Another application for this method is the nascent DNA strand degradation assay. Briefly, cells treated for equal duration with CldU and IdU, followed by 5 h high dose Hydroxyurea (4 mM) treatment, can fully stall replication (Figure 2A). The fiber length of CldU and IdU is noted, and the ratio of IdU/CldU is plotted as the degradation readout. Theoretically, if the IdU/CldU ratio equals 1, the fork remains intact (Figures 2B and 2C), but if the ratio is less than 1, this indicates the nascent DNA has been degraded by nucleases (Figure 2D). The nascent DNA strand degradation can be rescued by either blocking nucleolytic digestion or inactivating fork reversal (Figures 2B and 2C). Previous studies show that fork reversal is the entry point for NSD. Therefore, an NSD assay is also used to measure fork reversal in some specific situations (Liu et al., 2020).

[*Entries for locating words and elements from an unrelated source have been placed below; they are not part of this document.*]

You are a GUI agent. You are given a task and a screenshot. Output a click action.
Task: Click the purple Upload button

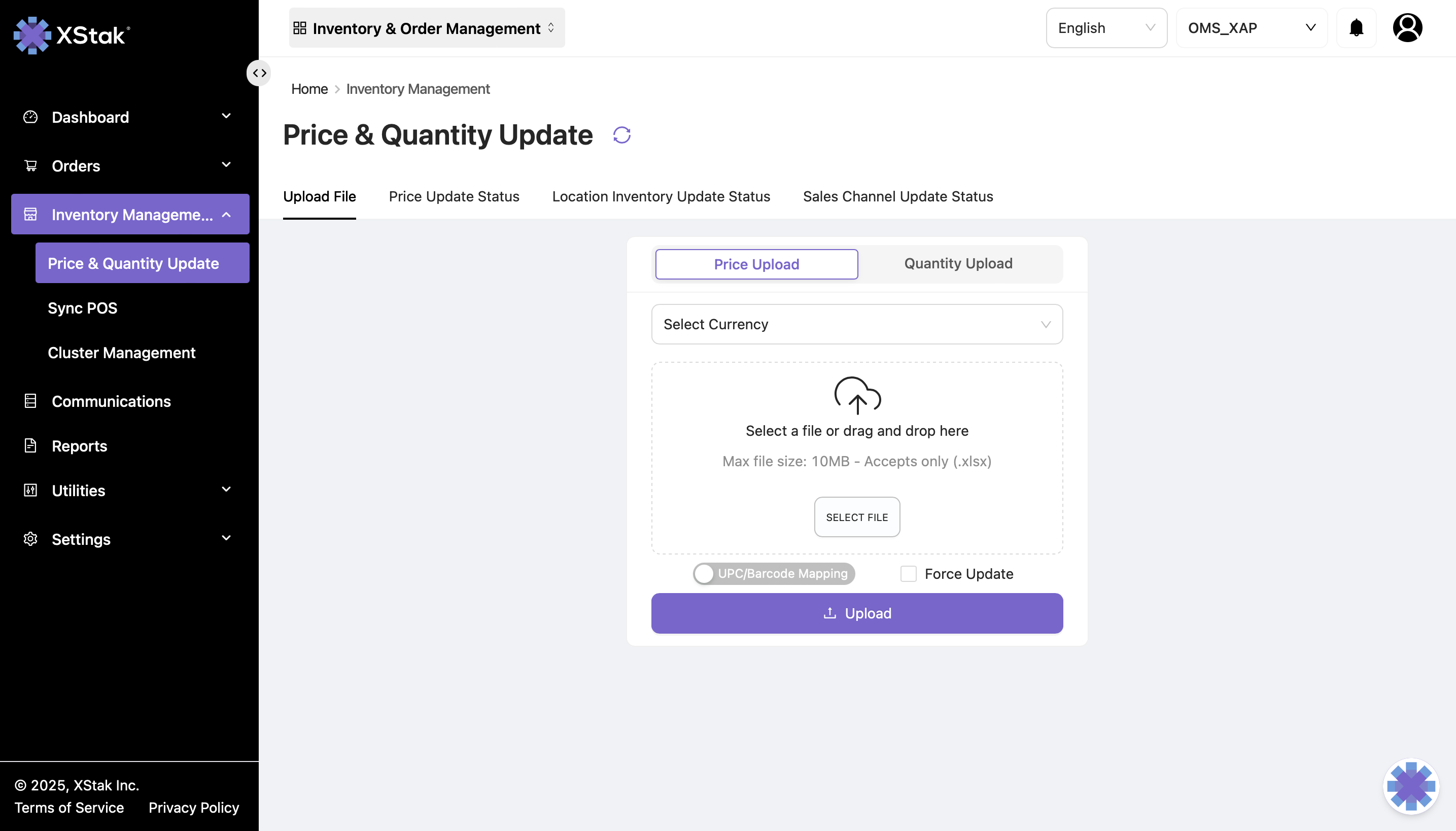[x=856, y=613]
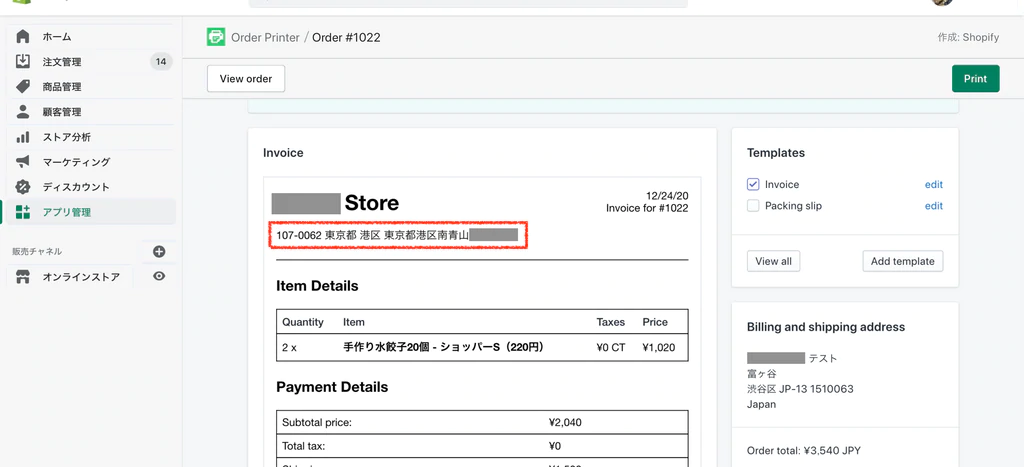1024x467 pixels.
Task: View online store via eye icon
Action: coord(159,277)
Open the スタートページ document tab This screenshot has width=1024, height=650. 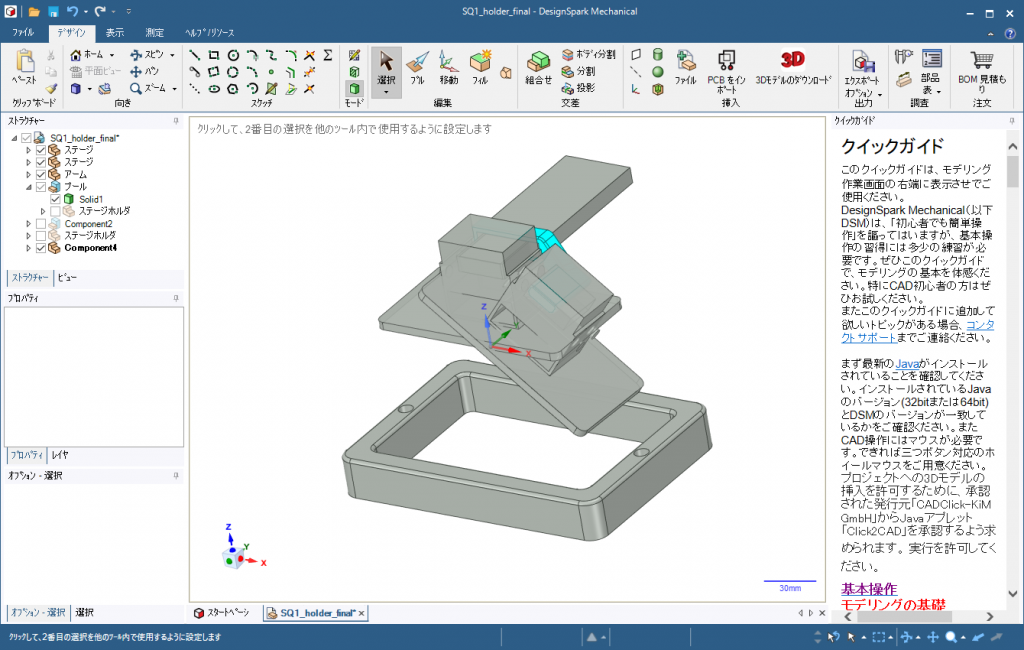coord(221,612)
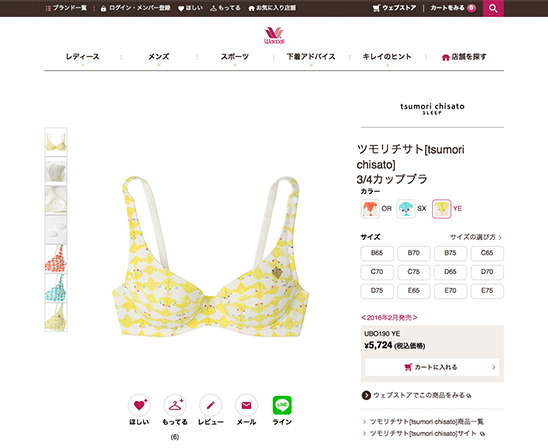This screenshot has height=448, width=548.
Task: Click the magnifying glass search icon
Action: 493,8
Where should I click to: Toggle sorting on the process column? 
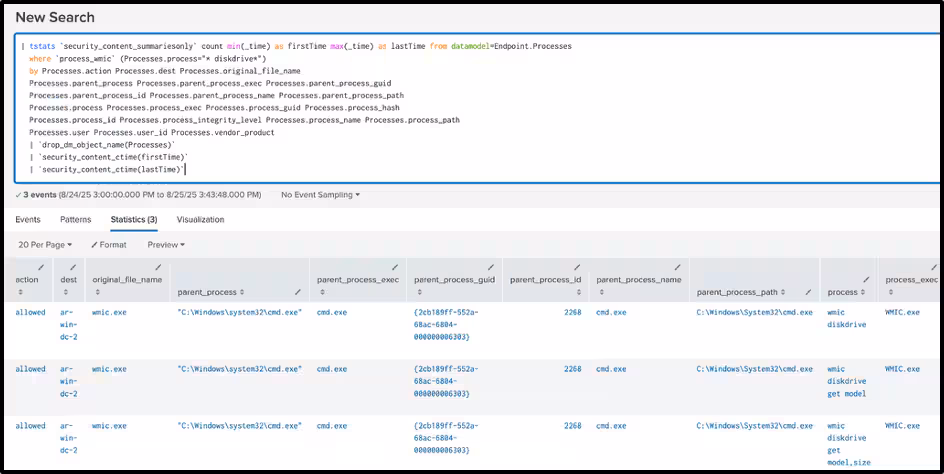point(863,292)
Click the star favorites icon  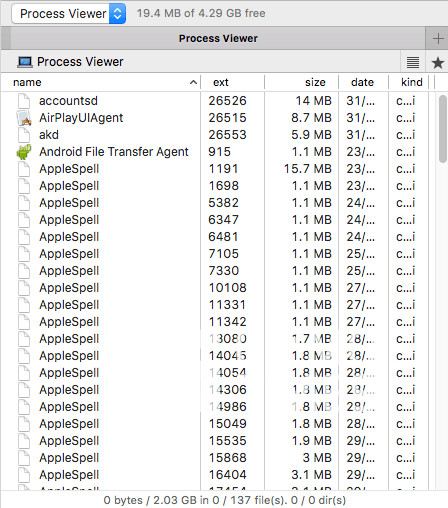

Figure 2. Schematic of how the fiber labeling technique detects nascent DNA degradation in the stressed fork. (A) Cells labeled with 20 μM CldU and 100 μM IdU for 20 min, respectively, followed by 4mM HU for 5 h. (B) The replication fork is stalled upon HU treatment, after CldU and IdU labeling. Then, RAD51 and translocases mediate fork reversal (C), BRCA2 stabilizes RAD51 at the regressed arm to protect the fork from nascent DNA degradation by nucleases (D). In the absence of protection, such as BRCA2 deficiency, the newer synthesized DNA will degrade first, causing the IdU/CldU ratio to be less than 1. Either blocking the nucleolytic digestion, restoring protection, or inactivating fork reversal can prevent degradation, an increase the ratio of IdU/CldU back to 1.

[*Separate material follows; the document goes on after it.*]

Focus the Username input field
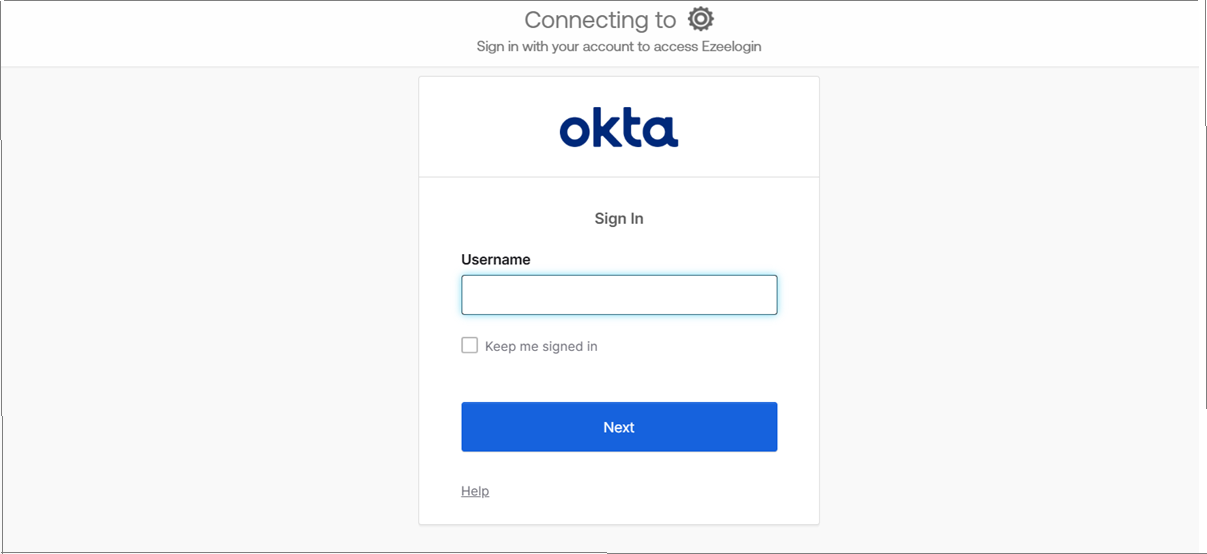 pos(619,295)
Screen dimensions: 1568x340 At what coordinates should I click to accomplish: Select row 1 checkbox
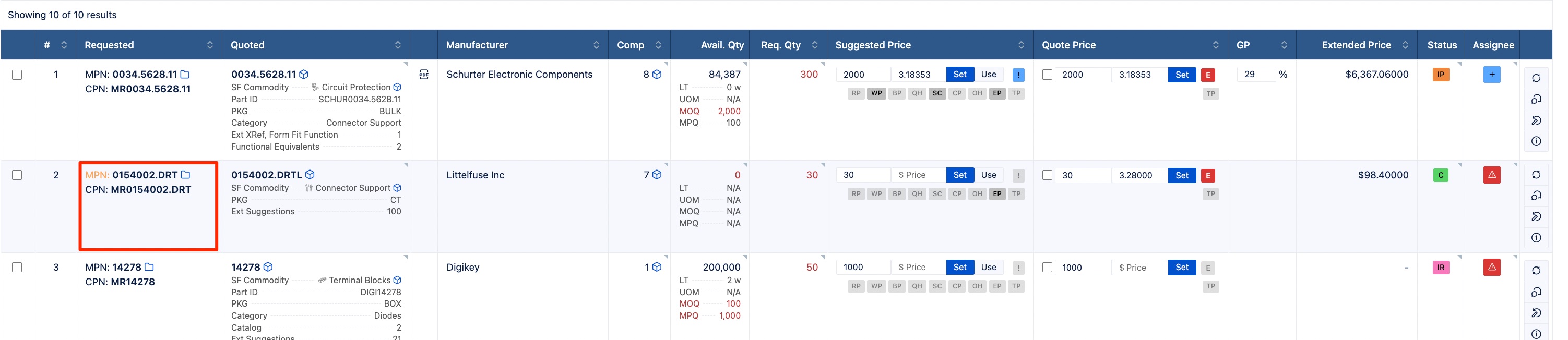click(x=17, y=76)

To monitor fork restart efficiency, we labelled the cells with CldU for 20 min, followed by 1 h high dose HU or other reagents of interest. After wash out of the stress reagents, 20 min to 1 h of IdU without stress allowed replication restart. Through imaging, we can see fibers with green connecting red, which means a restart event. Red only fibers indicate stalled forks that failed to restart. Green only fibers indicate new firing origins. The measurement of restart is calculated by counting the number of dual-color fibers and red-only fibers. We plot the restart efficiency by the ratio of N_red/green/(N_{Red only} + N_red/green). There are fibers that have red in the middle of green or green in the middle of red in the fiber image. These fibers indicate the fork restart first, followed by termination events. However, it is hard to know if these fibers indicate one or two restart events, since we usually count it as one restart event.

In this protocol, we use the NSD assay as an example to describe the labeling, staining, and data analysis. We knockdown BRCA2 as an example to test NSD, because this gene is required in fork protection (Schlacher et al., 2012).